Wednesday, March 31, 2004

Very Cool News Visualisation


Too cool: this infoviz tool for showing the density of news stories across the world. I think I got it via InfoDesign, but can't be sure...

Online Beginning Perl Book


Via Tanya at Pixelcharmer, via Kasei, a link to a beginners' Perl book (online pdfs). I've never really fully revved up my Perl learning experience, although I know bits and pieces, so this might help...

Monday, March 29, 2004

Topic Maps Blog

From Bond University, a blog on Topic Maps.


UPDATE - via Peter Van Dijck on a SIGIA posting, TMTab, a topic map plug-in for Protege is available. Must get around to downloading them both and having a play at some ontological/taxonomical mapping.


UPDATE - 14/04/2004


Via Peter again (via scale|free), here's TM4JScript, a JavaScript topic maps tool for browsers (I think you can ontologise your favourites with it???). Sounds nice, must play with it when I get the chance.

Thursday, March 25, 2004

Two interesting bits & pieces - email social networking/trust and online rss newsreader


Via Clay on Many-to-Many, the introduction of LOAF, which uses a bloom filter (some whizzy algorithm) to essentially give you an overview of your email social network. It compares the details of contacts that you have sent one or more emails to against your incoming mail and against the contacts of your contacts - (sort of a -1, 0, +1 scale) - the result: contacts you don't know even via others, contacts you only know via others and contacts you know yourself (and via others). I can see this being useful - although the level of detail that you get through probably isn't anywhere near enough to base any major decision upon.


The most excellent bloglines, I have just discovered - an online rss newsreader. hotmail for rss.


I'm not feeling too hot, so apologies for the Yoda-like grammar

Monday, March 15, 2004

Community Article

Via Tom Smith, here's an interesting looking book (from the first flick through) on online community building by NAIMA.

Friday, March 12, 2004

Atom Autodiscovery

I'm hoping I've used the correct format for Atom autodiscovery:

<link rel="alternate" type="application/atom+xml" title="Atom feed" href="http://marktsinfoblog.blogspot.com/atom.xml" />


Wednesday, March 10, 2004

How much does my weblog own me?


Luckily not too much


18.75 %

My weblog owns 18.75 % of me.
Does your weblog own you?

Vade Mecum: FOAF/trust/reputation


Just using my blog as an aide-memoire, here's a bunch of FOAF stuff to look at in the light of my More Trust Links posting on 09/02/2004.

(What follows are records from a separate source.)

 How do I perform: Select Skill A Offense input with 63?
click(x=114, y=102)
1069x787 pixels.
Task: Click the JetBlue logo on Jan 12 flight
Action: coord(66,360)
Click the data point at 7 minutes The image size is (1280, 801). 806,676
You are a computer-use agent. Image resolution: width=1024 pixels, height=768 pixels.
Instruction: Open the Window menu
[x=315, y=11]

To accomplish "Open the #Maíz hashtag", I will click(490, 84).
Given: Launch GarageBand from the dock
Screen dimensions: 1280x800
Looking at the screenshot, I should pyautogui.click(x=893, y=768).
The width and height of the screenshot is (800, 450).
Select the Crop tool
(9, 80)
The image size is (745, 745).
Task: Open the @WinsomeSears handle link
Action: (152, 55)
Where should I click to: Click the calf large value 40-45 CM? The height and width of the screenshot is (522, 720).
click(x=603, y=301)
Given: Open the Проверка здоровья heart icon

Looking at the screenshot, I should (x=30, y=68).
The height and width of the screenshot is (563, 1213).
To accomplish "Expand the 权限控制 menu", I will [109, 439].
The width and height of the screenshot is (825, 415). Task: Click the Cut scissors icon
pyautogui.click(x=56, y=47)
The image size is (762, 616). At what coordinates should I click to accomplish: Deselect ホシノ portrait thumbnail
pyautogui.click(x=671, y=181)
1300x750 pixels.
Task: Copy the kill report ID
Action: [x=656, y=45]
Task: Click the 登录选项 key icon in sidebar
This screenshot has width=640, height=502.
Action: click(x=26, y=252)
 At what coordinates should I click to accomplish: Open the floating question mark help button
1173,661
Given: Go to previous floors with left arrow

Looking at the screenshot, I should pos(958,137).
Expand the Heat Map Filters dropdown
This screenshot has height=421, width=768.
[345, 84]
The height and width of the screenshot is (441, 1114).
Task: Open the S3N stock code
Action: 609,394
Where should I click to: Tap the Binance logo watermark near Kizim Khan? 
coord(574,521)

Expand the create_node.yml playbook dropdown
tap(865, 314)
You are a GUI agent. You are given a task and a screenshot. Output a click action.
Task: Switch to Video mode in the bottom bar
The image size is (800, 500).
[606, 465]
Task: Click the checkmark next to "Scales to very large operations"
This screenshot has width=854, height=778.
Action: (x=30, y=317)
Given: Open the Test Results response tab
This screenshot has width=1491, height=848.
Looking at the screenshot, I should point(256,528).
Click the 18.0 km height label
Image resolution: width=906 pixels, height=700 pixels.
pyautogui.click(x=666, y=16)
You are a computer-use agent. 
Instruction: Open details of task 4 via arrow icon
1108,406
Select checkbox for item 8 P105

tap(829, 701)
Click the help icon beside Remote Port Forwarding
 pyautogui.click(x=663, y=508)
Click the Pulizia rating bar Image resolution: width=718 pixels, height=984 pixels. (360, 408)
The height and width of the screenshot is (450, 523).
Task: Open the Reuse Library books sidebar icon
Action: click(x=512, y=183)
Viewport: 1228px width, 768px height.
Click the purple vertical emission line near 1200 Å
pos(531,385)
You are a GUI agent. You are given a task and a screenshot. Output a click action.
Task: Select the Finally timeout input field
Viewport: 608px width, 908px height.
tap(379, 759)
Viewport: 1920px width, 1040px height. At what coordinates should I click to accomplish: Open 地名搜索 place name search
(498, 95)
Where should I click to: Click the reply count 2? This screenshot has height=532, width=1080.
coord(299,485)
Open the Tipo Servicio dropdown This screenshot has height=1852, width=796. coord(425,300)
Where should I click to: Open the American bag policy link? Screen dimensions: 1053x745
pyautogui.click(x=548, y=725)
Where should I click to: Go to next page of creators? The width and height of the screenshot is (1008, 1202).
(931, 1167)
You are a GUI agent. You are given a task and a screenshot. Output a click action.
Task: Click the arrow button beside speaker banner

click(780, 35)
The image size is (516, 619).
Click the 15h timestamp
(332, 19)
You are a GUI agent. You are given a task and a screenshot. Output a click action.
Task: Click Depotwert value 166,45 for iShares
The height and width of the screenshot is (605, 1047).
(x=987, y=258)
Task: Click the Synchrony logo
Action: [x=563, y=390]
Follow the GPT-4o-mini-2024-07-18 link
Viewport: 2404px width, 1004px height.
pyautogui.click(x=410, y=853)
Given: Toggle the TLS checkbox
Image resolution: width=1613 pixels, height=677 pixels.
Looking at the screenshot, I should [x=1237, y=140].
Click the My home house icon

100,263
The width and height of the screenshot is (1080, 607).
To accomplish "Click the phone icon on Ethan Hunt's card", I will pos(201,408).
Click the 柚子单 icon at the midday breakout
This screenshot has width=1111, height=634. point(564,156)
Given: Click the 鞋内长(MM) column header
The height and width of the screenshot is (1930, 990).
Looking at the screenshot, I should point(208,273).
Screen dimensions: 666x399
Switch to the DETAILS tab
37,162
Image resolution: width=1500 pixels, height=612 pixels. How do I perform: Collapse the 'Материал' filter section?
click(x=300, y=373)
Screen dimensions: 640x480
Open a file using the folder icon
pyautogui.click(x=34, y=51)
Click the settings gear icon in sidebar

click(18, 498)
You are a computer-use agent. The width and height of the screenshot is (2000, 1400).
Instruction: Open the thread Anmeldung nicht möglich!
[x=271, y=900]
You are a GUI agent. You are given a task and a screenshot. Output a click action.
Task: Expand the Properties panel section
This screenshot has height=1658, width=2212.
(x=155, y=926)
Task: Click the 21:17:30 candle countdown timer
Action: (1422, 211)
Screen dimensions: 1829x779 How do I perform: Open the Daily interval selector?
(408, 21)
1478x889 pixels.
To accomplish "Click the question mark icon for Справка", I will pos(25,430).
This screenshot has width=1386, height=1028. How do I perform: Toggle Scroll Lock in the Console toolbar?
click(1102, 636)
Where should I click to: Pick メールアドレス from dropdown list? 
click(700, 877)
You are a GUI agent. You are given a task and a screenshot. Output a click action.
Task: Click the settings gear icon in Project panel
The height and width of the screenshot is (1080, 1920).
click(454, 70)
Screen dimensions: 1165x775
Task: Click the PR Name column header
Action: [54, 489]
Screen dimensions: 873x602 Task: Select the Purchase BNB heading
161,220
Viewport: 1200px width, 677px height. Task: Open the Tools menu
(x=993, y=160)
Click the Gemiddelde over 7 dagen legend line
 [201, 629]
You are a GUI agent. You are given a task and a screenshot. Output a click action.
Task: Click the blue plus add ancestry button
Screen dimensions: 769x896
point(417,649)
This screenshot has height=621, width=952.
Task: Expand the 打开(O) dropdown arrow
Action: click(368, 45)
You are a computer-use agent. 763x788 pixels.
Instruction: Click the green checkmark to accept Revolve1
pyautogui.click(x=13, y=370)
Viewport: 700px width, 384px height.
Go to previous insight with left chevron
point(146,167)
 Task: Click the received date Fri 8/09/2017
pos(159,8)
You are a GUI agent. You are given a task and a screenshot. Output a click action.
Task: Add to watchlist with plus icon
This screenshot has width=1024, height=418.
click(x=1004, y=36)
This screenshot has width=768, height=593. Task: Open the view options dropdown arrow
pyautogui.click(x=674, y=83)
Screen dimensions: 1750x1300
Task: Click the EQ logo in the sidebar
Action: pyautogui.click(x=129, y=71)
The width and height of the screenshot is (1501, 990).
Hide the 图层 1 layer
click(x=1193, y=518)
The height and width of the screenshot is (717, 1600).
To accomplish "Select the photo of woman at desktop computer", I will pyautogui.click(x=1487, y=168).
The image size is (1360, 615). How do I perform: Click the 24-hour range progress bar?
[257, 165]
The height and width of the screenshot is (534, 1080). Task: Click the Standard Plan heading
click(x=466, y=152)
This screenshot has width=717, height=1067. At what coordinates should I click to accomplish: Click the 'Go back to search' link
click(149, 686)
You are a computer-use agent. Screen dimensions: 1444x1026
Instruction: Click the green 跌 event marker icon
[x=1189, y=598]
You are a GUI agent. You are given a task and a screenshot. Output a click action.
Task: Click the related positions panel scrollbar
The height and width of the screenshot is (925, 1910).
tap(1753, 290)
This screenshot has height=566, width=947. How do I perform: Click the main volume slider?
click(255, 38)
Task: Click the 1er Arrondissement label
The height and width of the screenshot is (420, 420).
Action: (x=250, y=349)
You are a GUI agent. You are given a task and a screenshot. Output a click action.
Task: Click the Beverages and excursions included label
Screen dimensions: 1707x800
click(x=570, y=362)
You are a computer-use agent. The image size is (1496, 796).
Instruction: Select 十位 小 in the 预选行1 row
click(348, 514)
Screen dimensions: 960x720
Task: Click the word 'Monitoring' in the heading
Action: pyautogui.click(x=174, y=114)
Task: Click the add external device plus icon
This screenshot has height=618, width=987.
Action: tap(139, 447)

As well: a weighty academic piece that I've scanned very quickly: Rational Decision Making Using Social Information (Google HTML of a Word Doc). Noted the use of the term "Polyanna Effect" in this document, which is something that strikes me with early adopters of these kinds of models: ask users to "rate" someone and they usually will rate them highly (even, perhaps if they don't think that much of them!). I get the feeling that this might be exacerbated on the Web by the lack of "identity" of users within a defined social context.


Also came across Paolo Massa's Blog, which has some very interesting related stuff on it.

More trust links


A couple of FOAF/RDF links from Eric Vitiello:

I'll have a closer look at these later. I'm just pondering things at the moment from an object, subject, attributes and connections perspective in the light of my golden rules...

Thursday, March 04, 2004

XFN - representing human relationships in links


Very interesting this XFN stuff - the non-symetrical relationships are particularly interesting. XFN appears to be an instance of the small world semantic web - tiny, personal ontologies as opposed to the grandiose, joined-up vision of everything espoused by some. I might bung some if this up on my blog roll. Other wee bits of the semantic web (small "S", small "W") on here include the Atom feed for subscribing to my bosts, as well as the GeoURL details which allow me to see other bloggers nearby.

Social Network Analysis in a Business Context

Much like Valdis Krebs' stuff, this SNA stuff from Rob Crosslooks interesting - like so many other pieces I have just browse-read it so far. What I'd like to see are some arguments for selling this sort of insight through a business.